A BIT OLD SCHOOL COMPARED TO THE NEW ONES BUT WE HAD OF THEM IN OUR SHOP 
AND NEVER HAD A MINUTE's TROUBLE WITH ANY OF THEM


----------



## RonRock

I got the same one. Add me to the list. I'd like to know what this DRO is capable of, and how to use them. First DRO I've ever been around.


----------



## Mike8623

Its been awhile since this post was first done. During that time I did a lot of searching and finally found and bought the manual for this DRO. It is an original manual. The Folks on here have been good to me so when I get time I will scan the manual and post it on here for all to use and or copy. It may take me awhile since I'm old, retired, lazy and got a lot of other things to do but I will get to it as soon as I can.


----------



## RonRock

That would be very helpful. Thank you for that Mike.

You recall where you found the manual? Have you been able to use the DRO for any "special" functions? I have no idea of what it is capable of.


----------



## Mike8623

Don't even remember now it was somewhere in a rare book, publication site. The guy only had this one. I will scan as soon as I get a chance. I'll try to email you a copy when I get it scanned and at the same time as I post it here. I hope to get it done this afternoon or in the morning. It is the complete manual for these dros. I haven't had a project for my mill yet so I haven't even dived into the manual as of yet.


----------



## Mike8623

I found the manual. It is about 40 pages


----------



## RonRock

Cool.


----------



## Andre

I've used and still use an Acu-Rite II DRO on a buddies vari-speed BP. It works nice, but is really confusing to learn. When zeroing each axis, make sure to hit "X" then "Reset" twice, and same for the Y. When you power it on the display might blink, hit the "Test" button to stop it blinking.
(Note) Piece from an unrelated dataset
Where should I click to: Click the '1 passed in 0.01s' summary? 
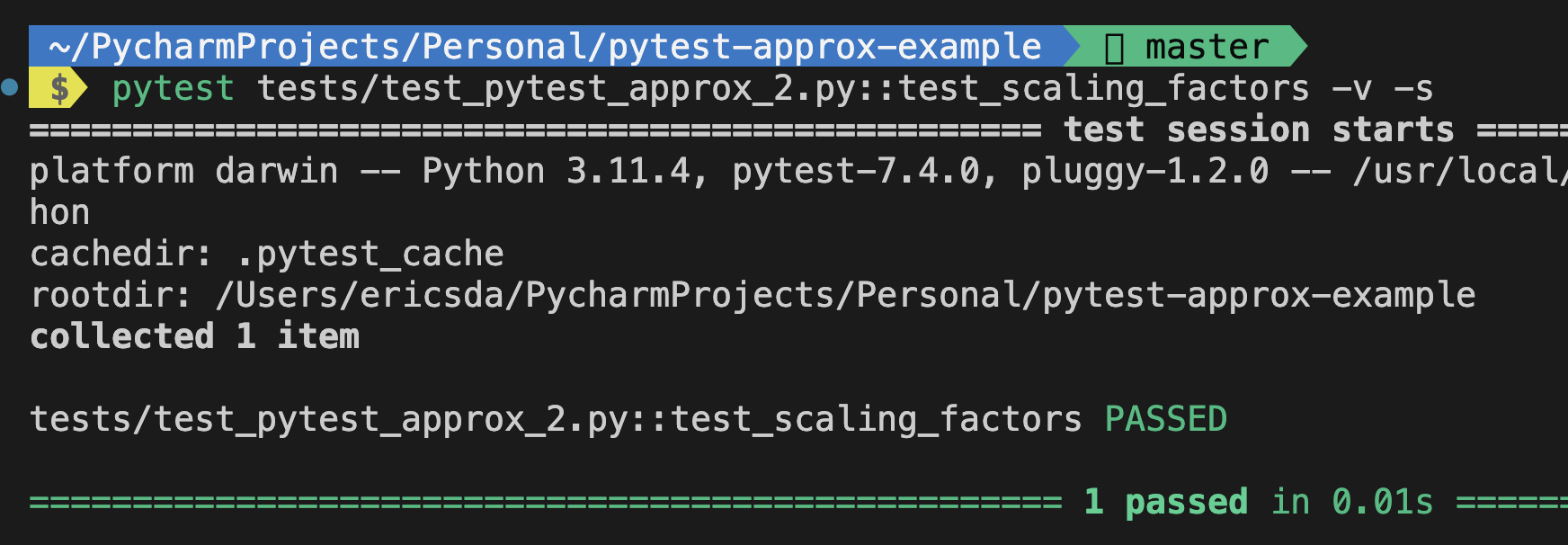coord(1259,502)
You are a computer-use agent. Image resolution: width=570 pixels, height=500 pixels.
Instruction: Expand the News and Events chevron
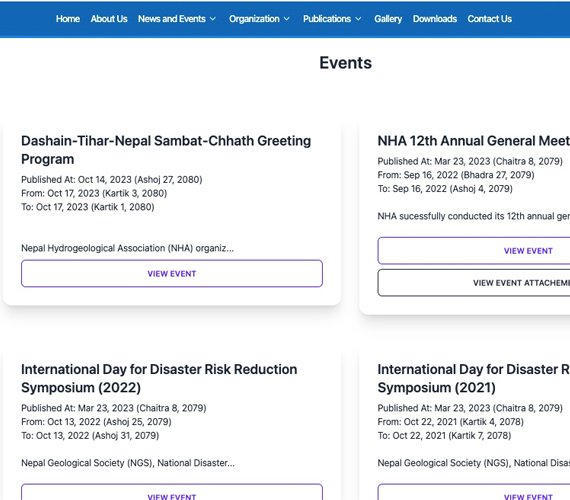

I don't think it has any special functions, just a straight DRO. You can input numbers and offsets, zero scales, and any number of axis to a diameter setting when used on lathes.


----------



## Mike8623

OK folks here we go. I've never done this before but I have scanned the  "Installation Manual, Bridgeport Digital Readout System, Rear Mounted Thin Line Transducer" by Bridgeport Textron 1982 into my computer and will try to attach it to this message. It is quite long and I am not very computer literate. This is a manual that you don't just find everyday and I believe would be of interest to this forum. If someone can take this and zip it or make it more easier to assemble and or move it to a more appropriate location, PLease do.


----------



## Mike8623

I folks I think it is all there, you may have to organize it a bit, even pages are first and the odd pages are the last half. I believe if you print it all you will have the entire manual


----------



## MrFixIt

Mike8623 said:


> OK folks here we go. I've never done this before but I have scanned the  "Installation Manual, Bridgeport Digital Readout System, Rear Mounted Thin Line Transducer" by Bridgeport Textron 1982 into my computer and will try to attach it to this message. It is quite long and I am not very computer literate. This is a manual that you don't just find everyday and I believe would be of interest to this forum. If someone can take this and zip it or make it more easier to assemble and or move it to a more appropriate location, PLease do.



 Thanks for sharing that Mike!


----------



## SmashingPumpkins

Mike thanks for the Installation manual. I have a copy of the Operation manual for our Bridgeport Textron DRO. A good fella gave it to me and I'm sure he would like it shared. 

Been all over the place trying to keep my DRO working. Replaced one of the tiny LED's in a scale, re-glued the glass square in the scale pickup, needed a new 5 volt reg in the power supply and had to replace the 300v supply ($100) for the display. Works real good (hope it stays that way) ------ just takes a few seconds to warm up. Thing is sure built nice, almost mil-spec. 

Interestingly I mounted the X axis scale on the front of the table. I guess it was easier to mount/adjust and didn't limit the Y travel. 

Please feel free to share your experiences with these DRO's guys!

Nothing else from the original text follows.